Pulitzer Prize-winning foreign correspondent Anthony Shadid has died while on assignment in Syria for The New York Times.
The newspaper says the 43-year-old Shadid suffered a severe asthma attack Thursday while preparing to leave Syria, where he spent the past week covering opposition forces battling the regime of President Bashar al-Assad. A Times photographer traveling with Shadid took the reporter's body back to Turkey.
Shadid, an American of Lebanese descent who was fluent in Arabic, spent his two-decade career reporting on the Middle East for the Associated Press, The Boston Globe and The Washington Post, as well as the Times. He won the Pulitzer Prize for international reporting while working for The Washington Post in 2004, and again in 2010, for his coverage of the U.S.-led invasion and occupation of Iraq.
In Washington Friday, U.S. Secretary of State Hillary Clinton paid tribute to Shadid and his work.

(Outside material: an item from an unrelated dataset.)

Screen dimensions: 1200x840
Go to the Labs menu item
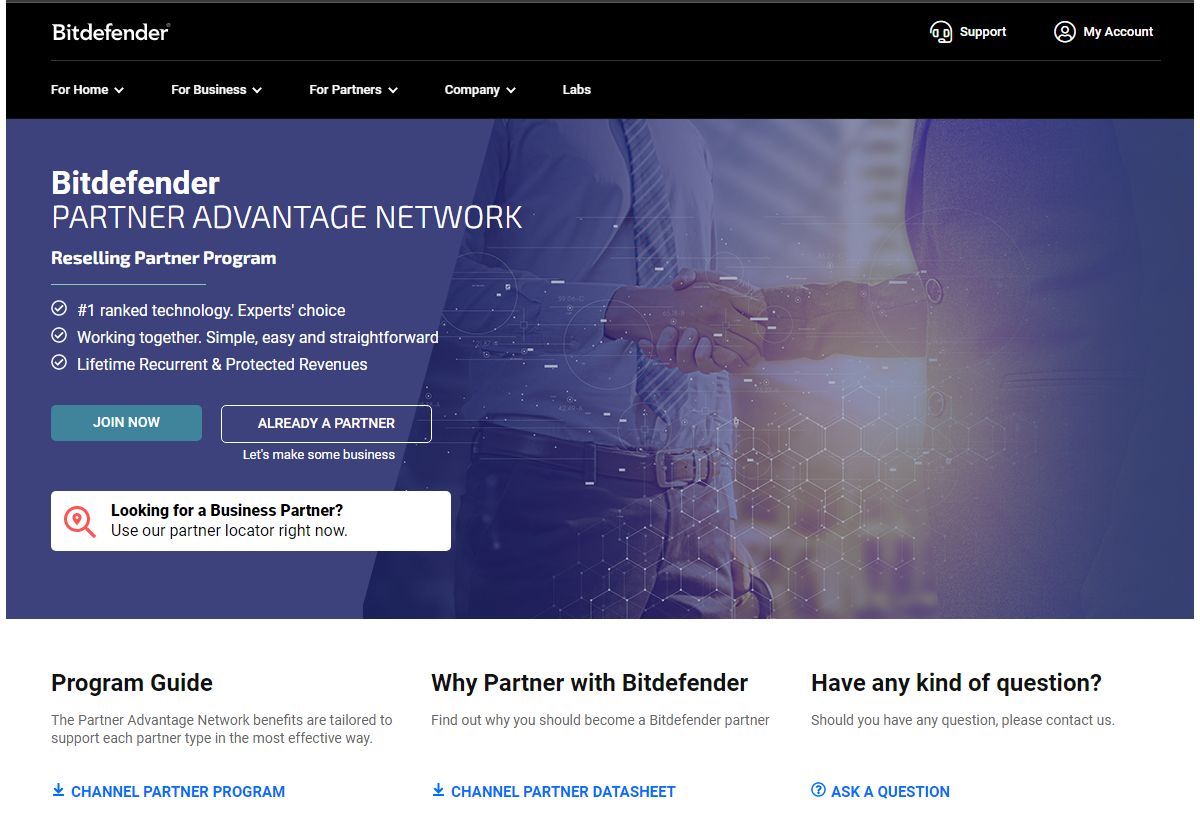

“I also want to extend on behalf of myself and our government our sympathies to the family of Anthony Shadid and to The New York Times for his untimely death. He was somebody I always turned to and read very carefully, and if I didn't have the time when I got to the press reporting, I would put it aside and read it because he had his pulse on what was happening.”
Shadid's Middle East assignments often put him in danger. He was shot in the shoulder in 2002 while covering the Israeli-occupied West Bank, and detained in Libya last year along with two other Times correspondents by forces loyal to the late Moammar Gadhafi.
The Times says Shadid and his colleague slipped into Syria with the help of smugglers.